The number of patients who could not attend a new outpatient appointment and informed the hospital before the day of the appointment (CNA’d), should be reported in Column D.1 of the returns. This does not include new appointments cancelled as a result of the hospital being notified of the patient’s death.

The number of attendances for a review outpatient appointment should be reported in Column E.1 of the returns. These include private patient attendances, which are also recorded separately.

The number of patients who did not attend a review outpatient appointment and failed to give advance warning to the hospital (DNA’d) should be recorded in Column F.1 of the returns. Patients who could not attend a review outpatient appointment and informed the hospital on the day of the appointment (CNA on the day) should also be reported in Column F.1 of the returns.

The number of patients who could not attend a review outpatient appointment and informed the hospital before the day of the appointment (CNA’d), should be reported in Column G.1 of the returns. This does not include review appointments cancelled as a result of the hospital being notified of the patient’s death.

The number of outpatient appointments as a result of a patient attending a ward for examination or treatment by a consultant should be reported in Column H.1. New and review appointments should be combined.

The number of new outpatient appointments cancelled by the hospital should be reported in Column I.1 of the returns.

The number of review outpatient appointments cancelled by the hospital should be reported in Column J.1 of the returns.

The total number of appointments cancelled as the result of the patient’s death, both new and review, should be reported in Column K.1 of the returns.

Attendances by private patients are included within the main body of the returns but are also separately reported in Column L.1 of the return. The total number of private patient attendances, both new and review, should be reported in Column L.1.

SECTION 1.2 - REASONS FOR CANCELLATION OF APPOINTMENTS

The total number of appointments (i) cancelled by the hospital and (ii) cancelled by the patient (CNA) is also reported in Section 1.2 of the returns, split by the reason for cancellation.

The sum total of cancellations, recorded in Column B.2 in Section 1.2 of the returns should equate with the sum total of reasons for appointments cancelled by the hospital and cancelled by the patient, excluding patient deaths, as reported in Columns C.2 to Q.2 in Section 1.2.
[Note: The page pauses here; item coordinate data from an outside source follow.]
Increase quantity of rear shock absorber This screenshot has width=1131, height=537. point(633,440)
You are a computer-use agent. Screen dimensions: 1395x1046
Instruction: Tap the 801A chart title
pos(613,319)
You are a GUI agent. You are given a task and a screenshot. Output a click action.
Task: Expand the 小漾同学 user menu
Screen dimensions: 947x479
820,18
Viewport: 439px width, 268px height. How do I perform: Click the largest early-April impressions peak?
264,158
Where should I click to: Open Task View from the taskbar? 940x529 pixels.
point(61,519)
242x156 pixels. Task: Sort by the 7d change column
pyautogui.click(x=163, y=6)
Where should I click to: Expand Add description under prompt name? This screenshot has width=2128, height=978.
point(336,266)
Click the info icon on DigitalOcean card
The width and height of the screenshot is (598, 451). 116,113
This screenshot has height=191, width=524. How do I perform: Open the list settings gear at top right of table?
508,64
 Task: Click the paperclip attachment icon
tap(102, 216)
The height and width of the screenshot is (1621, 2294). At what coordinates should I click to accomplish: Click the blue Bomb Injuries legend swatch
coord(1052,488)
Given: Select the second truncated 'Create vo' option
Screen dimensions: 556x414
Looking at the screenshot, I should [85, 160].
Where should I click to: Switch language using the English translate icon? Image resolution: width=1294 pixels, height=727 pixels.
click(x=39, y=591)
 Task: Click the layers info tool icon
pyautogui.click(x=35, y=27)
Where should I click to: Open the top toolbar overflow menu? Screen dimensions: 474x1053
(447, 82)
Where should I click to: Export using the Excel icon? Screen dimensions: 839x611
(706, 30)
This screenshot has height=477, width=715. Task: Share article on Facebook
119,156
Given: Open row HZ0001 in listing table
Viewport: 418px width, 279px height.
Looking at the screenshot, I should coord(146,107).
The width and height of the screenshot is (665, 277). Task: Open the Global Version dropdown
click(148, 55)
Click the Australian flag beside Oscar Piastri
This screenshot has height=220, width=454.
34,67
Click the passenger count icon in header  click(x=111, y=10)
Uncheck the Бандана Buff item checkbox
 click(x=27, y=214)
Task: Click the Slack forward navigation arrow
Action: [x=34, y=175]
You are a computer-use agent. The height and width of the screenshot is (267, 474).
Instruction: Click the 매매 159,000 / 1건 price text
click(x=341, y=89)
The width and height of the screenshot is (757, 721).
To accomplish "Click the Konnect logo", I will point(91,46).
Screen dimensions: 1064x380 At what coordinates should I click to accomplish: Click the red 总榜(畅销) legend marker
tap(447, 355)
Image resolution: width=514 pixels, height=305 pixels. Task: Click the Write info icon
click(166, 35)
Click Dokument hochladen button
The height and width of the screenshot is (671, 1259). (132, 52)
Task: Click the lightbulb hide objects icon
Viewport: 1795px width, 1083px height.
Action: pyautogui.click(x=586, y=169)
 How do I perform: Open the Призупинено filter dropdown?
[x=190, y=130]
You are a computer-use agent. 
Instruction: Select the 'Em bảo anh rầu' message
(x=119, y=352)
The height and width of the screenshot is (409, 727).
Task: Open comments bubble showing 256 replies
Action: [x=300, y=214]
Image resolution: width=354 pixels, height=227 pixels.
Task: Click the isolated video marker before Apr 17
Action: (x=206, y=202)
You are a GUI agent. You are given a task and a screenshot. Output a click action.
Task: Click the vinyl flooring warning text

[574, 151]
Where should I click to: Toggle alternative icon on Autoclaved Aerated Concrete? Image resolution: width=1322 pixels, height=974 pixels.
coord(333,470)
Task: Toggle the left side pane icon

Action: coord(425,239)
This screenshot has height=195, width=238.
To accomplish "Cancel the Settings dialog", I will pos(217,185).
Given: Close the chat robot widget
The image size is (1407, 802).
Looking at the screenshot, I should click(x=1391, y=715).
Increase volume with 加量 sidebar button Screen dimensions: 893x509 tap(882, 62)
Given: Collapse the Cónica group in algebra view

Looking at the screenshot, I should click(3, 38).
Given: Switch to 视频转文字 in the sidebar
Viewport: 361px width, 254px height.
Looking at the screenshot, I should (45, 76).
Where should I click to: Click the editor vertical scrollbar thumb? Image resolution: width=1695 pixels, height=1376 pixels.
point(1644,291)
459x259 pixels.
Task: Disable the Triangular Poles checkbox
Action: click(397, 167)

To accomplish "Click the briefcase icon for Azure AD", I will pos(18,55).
The total recorded in Column B.2 of Section 1.2 should also equate with the number of appointments cancelled by either the hospital or the patient as reported in Section 1.1 of the return (Column D.1 + Column G.1 + Column I.1 + Column J.1). This is calculated automatically in column M.1. If the total number of cancellations in Column B.2 does not equate to the number reported in Section 1.1 of the return, a ‘FALSE’ warning will appear. If this happens, you should revisit the number of cancellations and ensure that the correct number is reported in both Sections 1.1 and 1.2.

Column D.1 (new CNA) and column G.1 (review CNA) should agree in total with or be more than the total of column M.2 to column O.2 (patient cancellation reasons). This total may exceed the total of column M.2 to column O.2 as there may be some patient cancellations which have either been incorrectly recorded or not recorded.

Column I.1 (new cancelled by the hospital) and column J.1 (review cancelled by the hospital) should agree in total with or be more than the total of column C.2 to column L.2 (hospital cancellation reasons). This total may exceed the total of column C.2 to column L.2 as there may be some hospital cancellations which have either been incorrectly recorded or not recorded.

A patient cancellation on the day of the appointment should be reported as a DNA and are therefore not included in Section 1.2 of the returns.

SCHEDULE

HAIB issue a timetable each quarter instructing HSC Trusts to run the encompass report on a particular date. This is usually three weeks after the end of each quarter, allowing HSC Trust administrative staff sufficient time to ensure their outpatient data are recorded correctly on encompass. The timetable also includes the date by which HSC Trusts must submit their QOAR/R-QOAR returns to HAIB each quarter. Sufficient time is given to allow HSC Trusts to run their report, collect data not recorded on encompass, and then populate the returns.

5 Data Validation

Each quarter, following receipt of the QOAR/R-QOAR returns from each HSC Trust, HAIB validate the data by comparing figures at Trust and at specialty level for the current quarter and against each of the four quarters of the previous year. Any irregularities are queried with HSC Trusts.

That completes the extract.